_Task to complete:_
Only the lines from the one containing "This screenshot has" through the last line below belong in your copy; transcribe them exactly and omit any pictures.
[[ Information provided open ]]
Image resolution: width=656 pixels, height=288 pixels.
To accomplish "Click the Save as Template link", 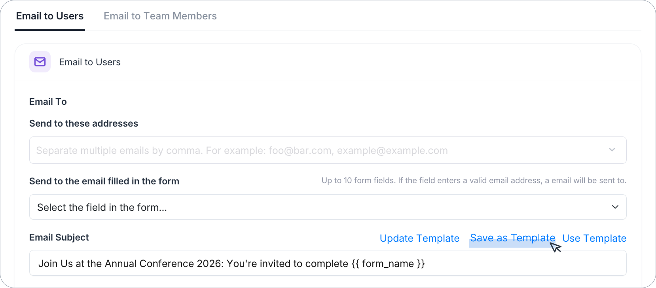I will (x=512, y=238).
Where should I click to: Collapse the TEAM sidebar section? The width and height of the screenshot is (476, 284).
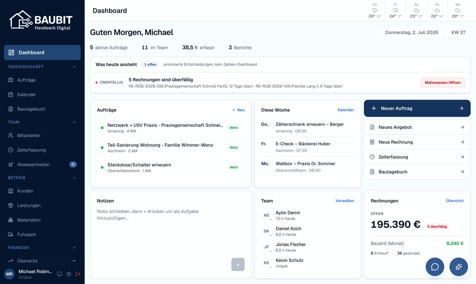(74, 122)
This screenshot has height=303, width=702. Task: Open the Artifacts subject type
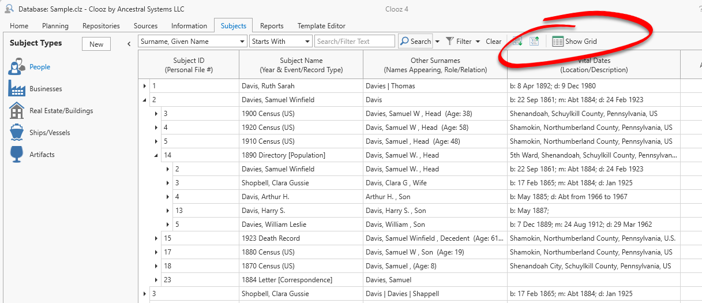(42, 155)
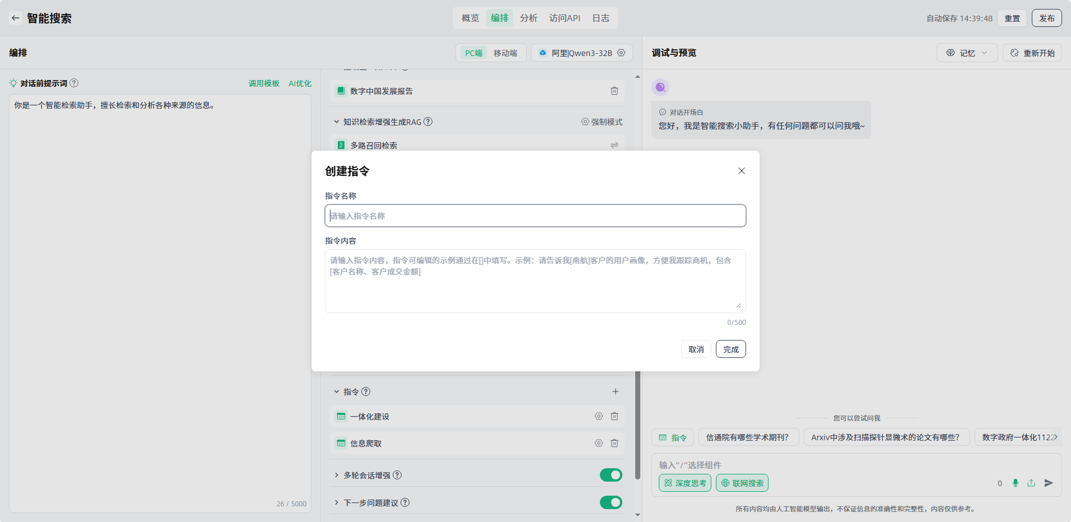
Task: Turn off the 下一步问题建议 switch
Action: (x=611, y=502)
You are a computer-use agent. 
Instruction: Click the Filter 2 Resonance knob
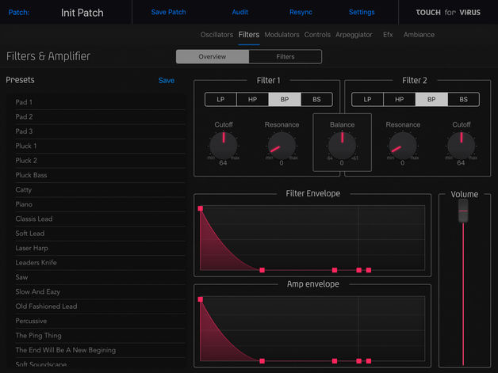click(x=403, y=146)
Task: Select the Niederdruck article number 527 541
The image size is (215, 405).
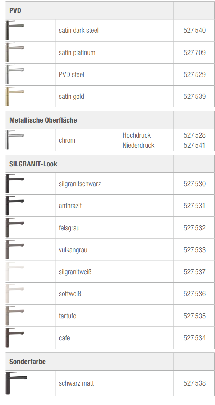Action: click(194, 145)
[[ Information provided closed ]]
_Written answer:_
This screenshot has height=303, width=702. Task: Open the Artifacts subject type
(42, 155)
Task: Turn off the 下一步问题建议 switch
Action: (x=611, y=502)
You are a computer-use agent. 
Instruction: Click the Filter 2 Resonance knob
click(x=403, y=146)
Task: Select the Niederdruck article number 527 541
The image size is (215, 405).
Action: click(194, 145)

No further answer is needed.